Dataset entries:

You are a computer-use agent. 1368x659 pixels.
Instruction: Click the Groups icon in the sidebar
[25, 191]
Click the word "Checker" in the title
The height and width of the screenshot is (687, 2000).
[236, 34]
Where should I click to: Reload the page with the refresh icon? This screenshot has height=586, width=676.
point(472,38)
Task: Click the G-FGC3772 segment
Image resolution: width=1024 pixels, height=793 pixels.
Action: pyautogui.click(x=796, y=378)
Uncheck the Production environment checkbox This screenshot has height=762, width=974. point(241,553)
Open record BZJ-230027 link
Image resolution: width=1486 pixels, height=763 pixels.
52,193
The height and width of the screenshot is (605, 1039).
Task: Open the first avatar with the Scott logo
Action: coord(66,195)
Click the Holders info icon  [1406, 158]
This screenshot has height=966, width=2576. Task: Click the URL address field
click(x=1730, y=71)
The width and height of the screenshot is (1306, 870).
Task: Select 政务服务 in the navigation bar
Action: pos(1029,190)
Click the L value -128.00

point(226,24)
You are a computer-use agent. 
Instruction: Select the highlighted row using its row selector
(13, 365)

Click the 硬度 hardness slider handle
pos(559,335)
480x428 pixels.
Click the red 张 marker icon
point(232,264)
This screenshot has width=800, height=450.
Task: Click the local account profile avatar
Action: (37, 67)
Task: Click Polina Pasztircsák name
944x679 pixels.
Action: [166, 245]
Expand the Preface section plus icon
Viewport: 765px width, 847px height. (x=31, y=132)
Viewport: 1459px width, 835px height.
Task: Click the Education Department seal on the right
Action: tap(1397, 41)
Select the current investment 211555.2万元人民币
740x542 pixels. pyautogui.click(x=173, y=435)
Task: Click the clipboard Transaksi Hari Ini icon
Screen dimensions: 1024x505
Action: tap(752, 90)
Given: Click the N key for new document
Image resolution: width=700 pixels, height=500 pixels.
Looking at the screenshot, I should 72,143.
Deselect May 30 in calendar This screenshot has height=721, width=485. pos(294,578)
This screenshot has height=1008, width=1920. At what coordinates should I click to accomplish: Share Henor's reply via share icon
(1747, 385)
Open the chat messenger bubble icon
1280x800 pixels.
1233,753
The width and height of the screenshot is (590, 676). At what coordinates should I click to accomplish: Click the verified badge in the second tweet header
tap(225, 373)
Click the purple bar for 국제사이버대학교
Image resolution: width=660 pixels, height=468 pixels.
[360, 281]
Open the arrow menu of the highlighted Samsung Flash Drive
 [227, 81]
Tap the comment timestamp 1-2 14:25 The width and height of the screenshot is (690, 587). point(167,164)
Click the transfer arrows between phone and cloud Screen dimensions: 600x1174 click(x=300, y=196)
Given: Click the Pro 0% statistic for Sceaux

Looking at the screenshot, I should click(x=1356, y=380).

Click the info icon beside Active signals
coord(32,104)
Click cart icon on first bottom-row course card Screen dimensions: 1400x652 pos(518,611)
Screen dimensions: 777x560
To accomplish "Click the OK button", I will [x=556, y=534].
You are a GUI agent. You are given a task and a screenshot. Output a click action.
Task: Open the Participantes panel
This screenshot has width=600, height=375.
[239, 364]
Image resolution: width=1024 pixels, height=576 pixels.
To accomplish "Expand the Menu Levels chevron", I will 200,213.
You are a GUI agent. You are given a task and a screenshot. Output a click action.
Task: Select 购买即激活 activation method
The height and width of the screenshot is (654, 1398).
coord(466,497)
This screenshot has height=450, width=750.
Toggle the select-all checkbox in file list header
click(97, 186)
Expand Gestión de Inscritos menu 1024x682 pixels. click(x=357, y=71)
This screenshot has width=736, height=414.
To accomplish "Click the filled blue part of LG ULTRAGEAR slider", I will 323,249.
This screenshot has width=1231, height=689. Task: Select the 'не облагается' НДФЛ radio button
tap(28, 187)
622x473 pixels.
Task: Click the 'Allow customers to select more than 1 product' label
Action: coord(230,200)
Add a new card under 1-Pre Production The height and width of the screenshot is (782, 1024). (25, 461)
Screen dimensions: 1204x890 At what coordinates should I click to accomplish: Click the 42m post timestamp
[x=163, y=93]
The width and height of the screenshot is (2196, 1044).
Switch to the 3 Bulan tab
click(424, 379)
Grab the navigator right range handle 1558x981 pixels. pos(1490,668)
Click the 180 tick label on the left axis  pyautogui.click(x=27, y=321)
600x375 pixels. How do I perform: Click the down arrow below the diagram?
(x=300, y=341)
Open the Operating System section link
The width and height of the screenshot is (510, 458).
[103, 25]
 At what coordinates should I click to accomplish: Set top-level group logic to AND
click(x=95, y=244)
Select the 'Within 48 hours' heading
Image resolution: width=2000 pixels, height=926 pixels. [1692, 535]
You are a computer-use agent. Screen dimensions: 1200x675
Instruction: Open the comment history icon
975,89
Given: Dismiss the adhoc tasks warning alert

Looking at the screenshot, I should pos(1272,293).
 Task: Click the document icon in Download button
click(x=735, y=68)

What you need to do: Repeat back the data above, exact to the last character.

Response to the exercise:
You are a computer-use agent. 1368x659 pixels.
Instruction: Click the Groups icon in the sidebar
[25, 191]
Click the word "Checker" in the title
The height and width of the screenshot is (687, 2000).
[236, 34]
Where should I click to: Reload the page with the refresh icon? This screenshot has height=586, width=676.
point(472,38)
Task: Click the G-FGC3772 segment
Image resolution: width=1024 pixels, height=793 pixels.
Action: pyautogui.click(x=796, y=378)
Uncheck the Production environment checkbox This screenshot has height=762, width=974. point(241,553)
Open record BZJ-230027 link
Image resolution: width=1486 pixels, height=763 pixels.
52,193
The height and width of the screenshot is (605, 1039).
Task: Open the first avatar with the Scott logo
Action: coord(66,195)
Click the Holders info icon  [1406, 158]
This screenshot has height=966, width=2576. Task: Click the URL address field
click(x=1730, y=71)
The width and height of the screenshot is (1306, 870).
Task: Select 政务服务 in the navigation bar
Action: pos(1029,190)
Click the L value -128.00

point(226,24)
You are a computer-use agent. 
Instruction: Select the highlighted row using its row selector
(13, 365)

Click the 硬度 hardness slider handle
pos(559,335)
480x428 pixels.
Click the red 张 marker icon
point(232,264)
This screenshot has width=800, height=450.
Task: Click the local account profile avatar
Action: (37, 67)
Task: Click Polina Pasztircsák name
944x679 pixels.
Action: [166, 245]
Expand the Preface section plus icon
Viewport: 765px width, 847px height. (x=31, y=132)
Viewport: 1459px width, 835px height.
Task: Click the Education Department seal on the right
Action: tap(1397, 41)
Select the current investment 211555.2万元人民币
740x542 pixels. pyautogui.click(x=173, y=435)
Task: Click the clipboard Transaksi Hari Ini icon
Screen dimensions: 1024x505
Action: tap(752, 90)
Given: Click the N key for new document
Image resolution: width=700 pixels, height=500 pixels.
Looking at the screenshot, I should 72,143.
Deselect May 30 in calendar This screenshot has height=721, width=485. pos(294,578)
This screenshot has height=1008, width=1920. At what coordinates should I click to accomplish: Share Henor's reply via share icon
(1747, 385)
Open the chat messenger bubble icon
1280x800 pixels.
1233,753
The width and height of the screenshot is (590, 676). At what coordinates should I click to accomplish: Click the verified badge in the second tweet header
tap(225, 373)
Click the purple bar for 국제사이버대학교
Image resolution: width=660 pixels, height=468 pixels.
[360, 281]
Open the arrow menu of the highlighted Samsung Flash Drive
 [227, 81]
Tap the comment timestamp 1-2 14:25 The width and height of the screenshot is (690, 587). point(167,164)
Click the transfer arrows between phone and cloud Screen dimensions: 600x1174 click(x=300, y=196)
Given: Click the Pro 0% statistic for Sceaux

Looking at the screenshot, I should click(x=1356, y=380).

Click the info icon beside Active signals
coord(32,104)
Click cart icon on first bottom-row course card Screen dimensions: 1400x652 pos(518,611)
Screen dimensions: 777x560
To accomplish "Click the OK button", I will [x=556, y=534].
You are a GUI agent. You are given a task and a screenshot. Output a click action.
Task: Open the Participantes panel
This screenshot has width=600, height=375.
[239, 364]
Image resolution: width=1024 pixels, height=576 pixels.
To accomplish "Expand the Menu Levels chevron", I will 200,213.
You are a GUI agent. You are given a task and a screenshot. Output a click action.
Task: Select 购买即激活 activation method
The height and width of the screenshot is (654, 1398).
coord(466,497)
This screenshot has height=450, width=750.
Toggle the select-all checkbox in file list header
click(97, 186)
Expand Gestión de Inscritos menu 1024x682 pixels. click(x=357, y=71)
This screenshot has width=736, height=414.
To accomplish "Click the filled blue part of LG ULTRAGEAR slider", I will 323,249.
This screenshot has width=1231, height=689. Task: Select the 'не облагается' НДФЛ radio button
tap(28, 187)
622x473 pixels.
Task: Click the 'Allow customers to select more than 1 product' label
Action: coord(230,200)
Add a new card under 1-Pre Production The height and width of the screenshot is (782, 1024). (25, 461)
Screen dimensions: 1204x890 At what coordinates should I click to accomplish: Click the 42m post timestamp
[x=163, y=93]
The width and height of the screenshot is (2196, 1044).
Switch to the 3 Bulan tab
click(424, 379)
Grab the navigator right range handle 1558x981 pixels. pos(1490,668)
Click the 180 tick label on the left axis  pyautogui.click(x=27, y=321)
600x375 pixels. How do I perform: Click the down arrow below the diagram?
(x=300, y=341)
Open the Operating System section link
The width and height of the screenshot is (510, 458).
[103, 25]
 At what coordinates should I click to accomplish: Set top-level group logic to AND
click(x=95, y=244)
Select the 'Within 48 hours' heading
Image resolution: width=2000 pixels, height=926 pixels. [1692, 535]
You are a computer-use agent. Screen dimensions: 1200x675
Instruction: Open the comment history icon
975,89
Given: Dismiss the adhoc tasks warning alert

Looking at the screenshot, I should pos(1272,293).
 Task: Click the document icon in Download button
click(x=735, y=68)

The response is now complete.